Mit 1. Juli 2013 wurde die bestehende Altpapiersammlung auf eine Ab-Haus-Altpapiersammlung umgestellt.
Das Fassungsvermögen der Tonnen beträgt 240 Liter. Mit dieser Einführung wurden die derzeit auf öffentlichen Plätzen befindlichen Altpapiercontainer entfernt. Die Entleerung erfolgt alle 8 Wochen.
Die Abholtermine sind im Veranstaltungskalender eingearbeitet und sind auch unter der Rubrik Abfuhrtermine veröffentlichet.
Der Umweltausschuss der Marktgemeinde Taufkirchen an der Trattnach befasste sich ausführlich mit der Einführung der Biotonne im gesamten Gemeindegebiet.
In der Gemeinderatssitzung am 28.03.2017 wurden die entsprechenden Beschlüsse einstimmig für die Einführung der Biotonnenabfuhr im gesamten Gemeindegebiet ab Juli 2017 gefasst.
Für die Umsetzung ist die Abfallordnung der Marktgemeinde entsprechend abzuändern.
Die Sammlung der Biotonnenabfälle erfolgt somit für das gesamte Gemeindegebiet in der Zeit von 01.04. bis 30.09. zweiwöchentlich.
In der Zeit von 01.10. bis 31.03. erfolgt die Sammlung aufgrund der Miterfassung von Baum- und Strauchschnitt oder von Konservierungsmitteln auf Milchsäurebasis vierwöchentlich.
Die Gemeindebürger werden im Besonderen darauf hingewiesen, dass beim vierwöchentlichen Entleerungsintervall entweder eine Miterfassung von Baum- und Strauchschnitt oder von Konservierungsmitteln auf Milchsäurebasis zu erfolgen hat, um den Fäulnisprozess in der Biotonne einzudämmen.
Haushalte, die Interesse an der Biotonne haben, können sich beim Gemeindeamt anmelden.
Die Erstausstattung (Biotonne und Vorsammelgefäß) pro Objekt wird wie bisher von der Gemeinde zur Verfügung gestellt.
Sollte die Nachfrage für die Biotonnenabfuhr so steigen, dass eine Deckung durch die bisherigen Gebühren nicht mehr ausreicht, wird über einen Kostenbeitrag für die Biotonnenabfuhr beraten.

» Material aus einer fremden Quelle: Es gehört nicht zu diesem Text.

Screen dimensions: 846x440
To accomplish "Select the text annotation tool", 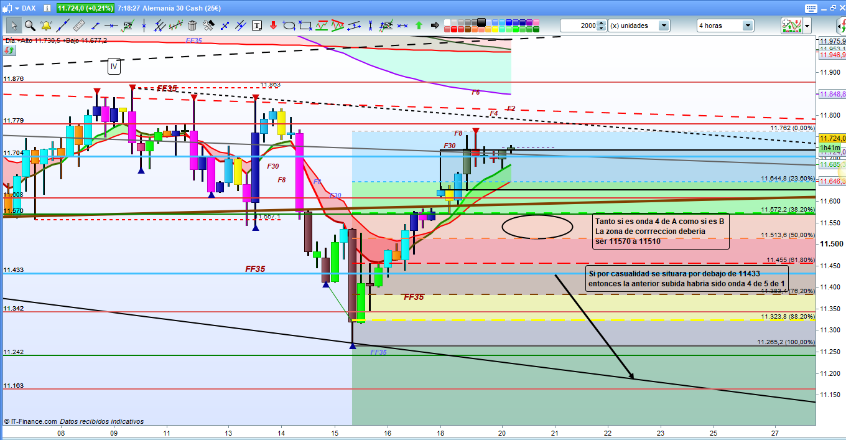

Zum gegebenen Zeitpunkt würde hierüber aber selbstverständlich gesondert informiert werden.
Die Biotonne kann auch jederzeit wieder zurückgegeben werden!
Hinweis:
Die Anlieferung von Grün-, Strauch- und Baumschnitt beim Bauhof ist durch die Einführung somit für alle im Gemeindegebiet ab der ersten Abgabe kostenpflichtig.
Die Gemeinde freut sich, jetzt allen Gemeindebürgern die Biotonnenabfuhr anbieten zu können, da uns Mülltrennung ein wichtiges Anliegen ist.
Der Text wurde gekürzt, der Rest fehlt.